Huit mois avant les élections européennes, l’eurodéputé écologiste Daniel Cohn-Bendit a présenté un nouveau mouvement dénommé « Europe Ecologie ». Il prévoit que la liste récoltera 10 % des voix lors des prochaines élections, a-t-il récemment déclaré dans un entretien à EURACTIV France.
Plutôt que d’être à nouveau en lice en Allemagne, pays où il avait été élu en premier lieu en 1994, M. Cohn-Bendit a décidé de fonder « Europe Ecologie » car les électeurs français ont besoin d’un « point de convergence » pour le mouvement écologiste lors des élections européennes de l’année prochaine.
« Nous essayons actuellement de rassembler pour l’Europe tous ceux qui s’identifient avec la nécessité d’un changement radical, à savoir un changement écologique », a indiqué M. Cohn-Bendit, le leader charismatique de la révolte estudiantine de mai 68 à Paris.
Le 20 octobre, le mouvement nouvellement fondé a présenté son manifeste tout en déposant des listes dans huit circonscriptions françaises en vue des élections européennes.
Dans un entretien à EURACTIV France la semaine dernière, M. Cohn-Bendit a confirmé qu’il se présentera en Ile-de-France aux côtés d’Eva Joly, une ancienne juge anti-corruption reconvertie à la politique.
Le manifeste a reçu le soutien de divers personnages politiques français, notamment Cécile Duflot, secrétaire nationale des Verts, et Antoine Waechter, président du Mouvement écologiste indépendant (MEI).
« Europe Ecologie » a en outre été particulièrement appuyé par l’agriculteur altermondialiste José Bové.
M. Cohn-Bendit a reconnu qu’il n’avait pas été facile d’obtenir un accord sur le manifeste : « C’est difficile parce que le fait de nous rassembler nous bouscule tous, dans nos pratiques et dans nos manières de voir », a-t-il affirmé.

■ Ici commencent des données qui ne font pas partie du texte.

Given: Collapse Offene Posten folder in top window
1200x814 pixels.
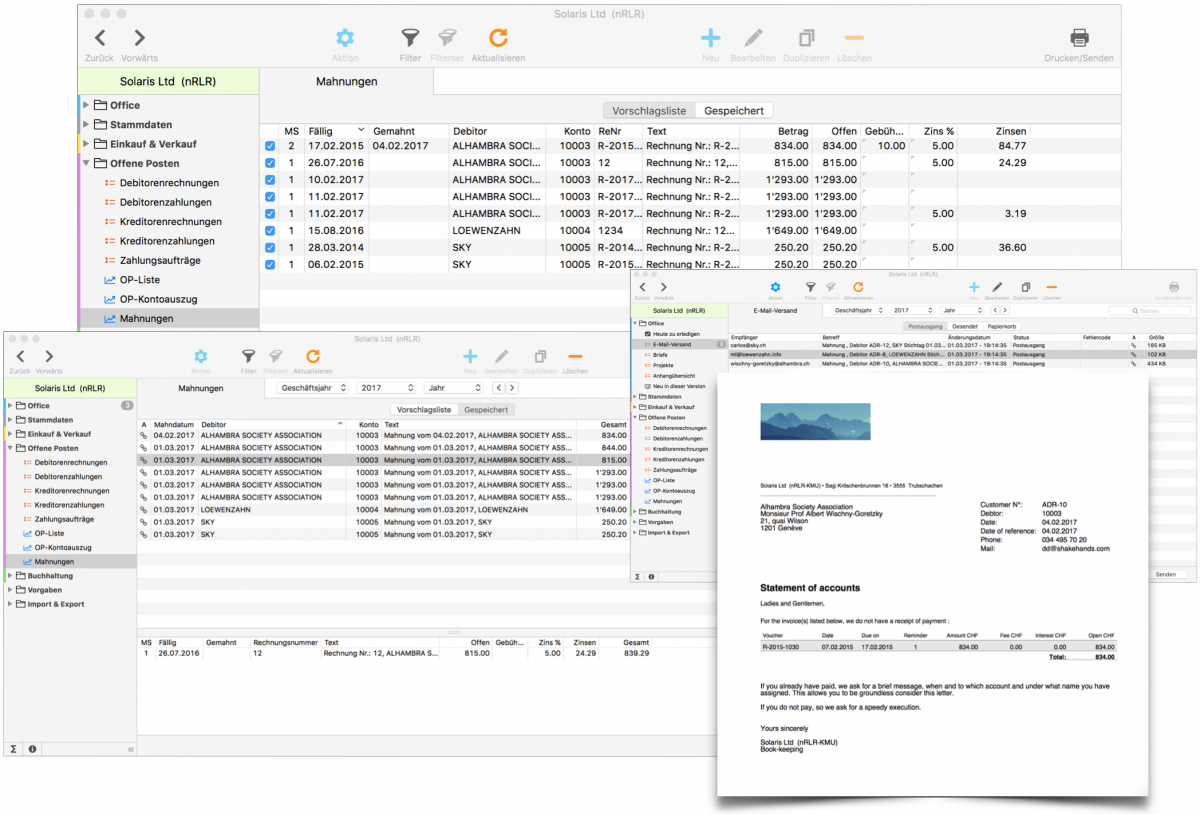Looking at the screenshot, I should click(x=87, y=163).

Par ailleurs, il a admis qu’il serait loin d’être aisé de conserver la cohésion du mouvement. « Nous n’avions pas l’habitude de travailler ensemble, et nous n’avions pas non plus la même manière de fonctionner politiquement. Il faut que nous nous accordions tous sur un même rythme, ce qui n’est jamais joué d’avance ».
Le manifeste se fonde sur l’hypothèse que « l’humanité s’est mise en situation de perdre la maîtrise de son destin » et qu’il s’agit de « rompre avec ce système condamné », a indiqué M. Cohn-Bendit, appelant à une « nouvelle régulation, fondée sur l’impératif écologique et social, dont la déclinaison devra être établie démocratiquement dans chaque domaine impliquant la communauté humaine ».
M. Cohn-Bendit a qualifié de « grande déception » le fait que la chancelière allemande Angela Merkel « se dérobe » en raison de la crise financière par rapport à ses engagements sur le changement climatique. « Avec des pays aussi différents que la Pologne ou l’Allemagne, il faut créer un compromis qui soit aussi durable et soutenable pour les uns et pour les autres. Quoiqu’il en soit, il y a une erreur de réflexion quand on croit que face à la crise financière, on doit mettre en berne nos exigences climatiques », a-t-il confié à EURACTIV France.
Il estime en revanche que la crise actuelle peut inspirer des réformes environnementales complémentaires. « Nous devons appliquer à l’environnement ce que l’on dit sur les finances […]. On ne peut pas dire qu’on a compris qu’il faut réglementer davantage dans le secteur des finances et en faire moins dans l’environnement : ce n’est pas logique », a-t-il affirmé.